Okay, yeah this is a painful issue, particularly for API users where complete automation is required. It happens at least 20-30% of every clearly portrait prompts I send.
I don’t have a 100% reliable workaround for ChatGPT users, but I do have one for API Users detailed below.
I’ve had to code multiple layers on top of the API call to ensure the code outputs a portrait image no matter what.
It’s quite hacky, and burns through credits at scale. So OpenAI, I do hope you correct this soon, it’s been quite a while.
API Workflow
Here’s the high level process for other developers.
- Ensure the prompt has clear orientation info at the beginning (e.g. vertical, tall, door poster)

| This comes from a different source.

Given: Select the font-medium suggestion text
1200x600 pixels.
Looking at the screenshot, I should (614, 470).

- Once generated use the vision model to detect orientation (does a fairly good job).
This prompt worked well to detect orientation on the vision model:
gpt_prompt = (
f"Analyze the orientation of the image. We expect the image to be in {self.aspect} orientation. "
"Determine if the content of the image matches this expected orientation. "

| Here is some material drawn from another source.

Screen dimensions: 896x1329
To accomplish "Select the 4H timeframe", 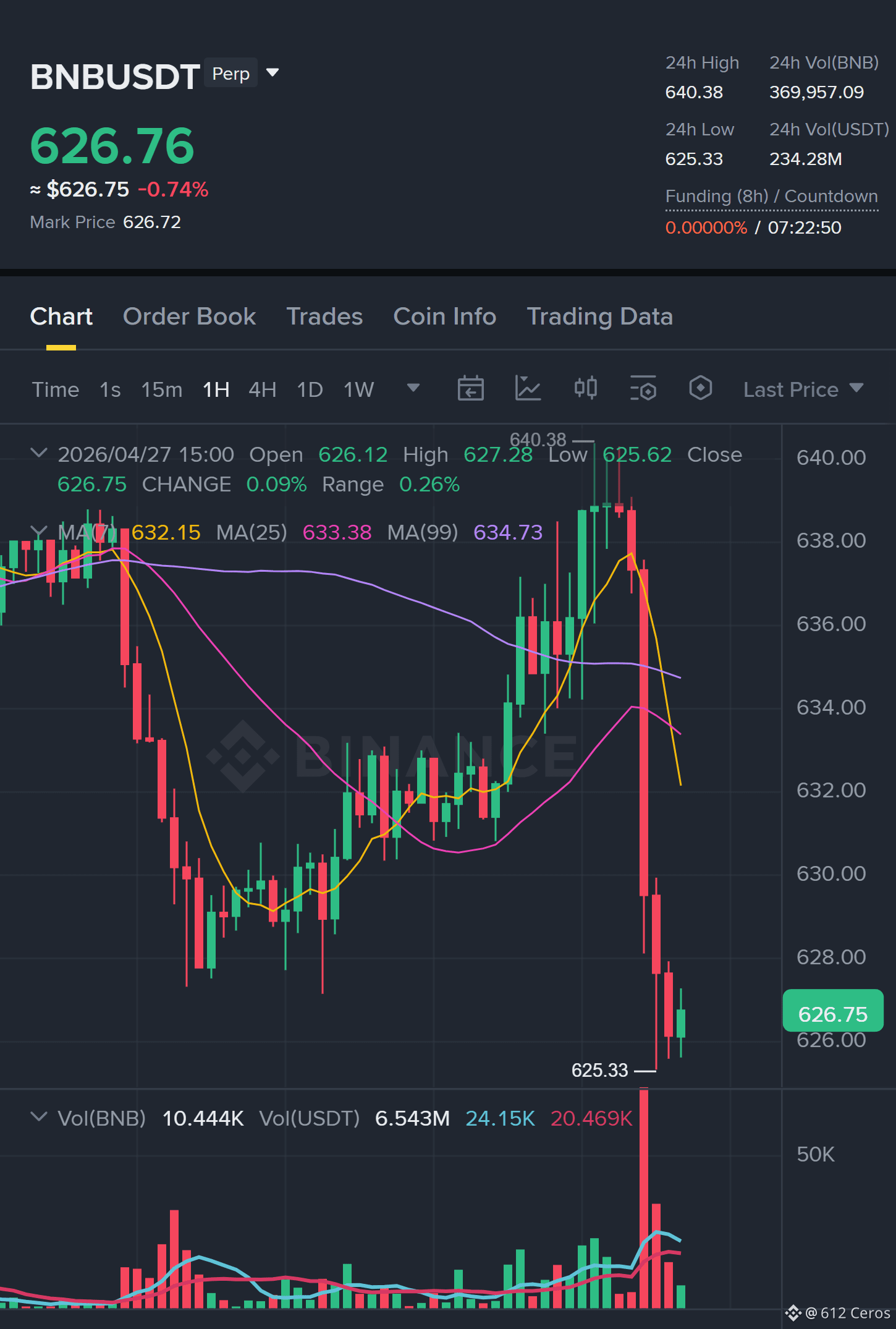I will pos(262,389).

"Consider the following:\n\n"
"- For portrait orientation: The image should be taller than it is wide, and the main subject should be oriented vertically.\n"
"- For landscape orientation: The image should be wider than it is tall, and the main subject should be oriented horizontally.\n"
"- Pay attention to the actual content, not just the image dimensions. A landscape image rotated 90 degrees is still landscape content.\n"
"- Look for clear indicators of orientation such as the horizon line, vertical structures, or the natural orientation of subjects.\n"
)
- If not correctly orientated, try run the dalle API call again.
- If on the third attempt it still is not correctly oriented, re-write the initial image prompt with another gpt call ensuring only one character and emphasising vertical orientation and try again.
- Repeat the process a couple more times.
- If all this fails, rotate, scale and crop the landscape image by -90 Deg.
Having tested this with over 1000 generations, it seems pretty reliable. But very painful and costly.
Other tools like Leonardo have this nailed down, but have other issues. I am sure it will be updated in the next roll out.
Nothing is perfect.
ChatGPT Workaround
I did however notice that ensuring only one main subject in your prompt does reduce the occurrences. Particually if it is something that is vertical by design, like a tree, standing human etc.
Not ideal, as that won’t fit all use cases.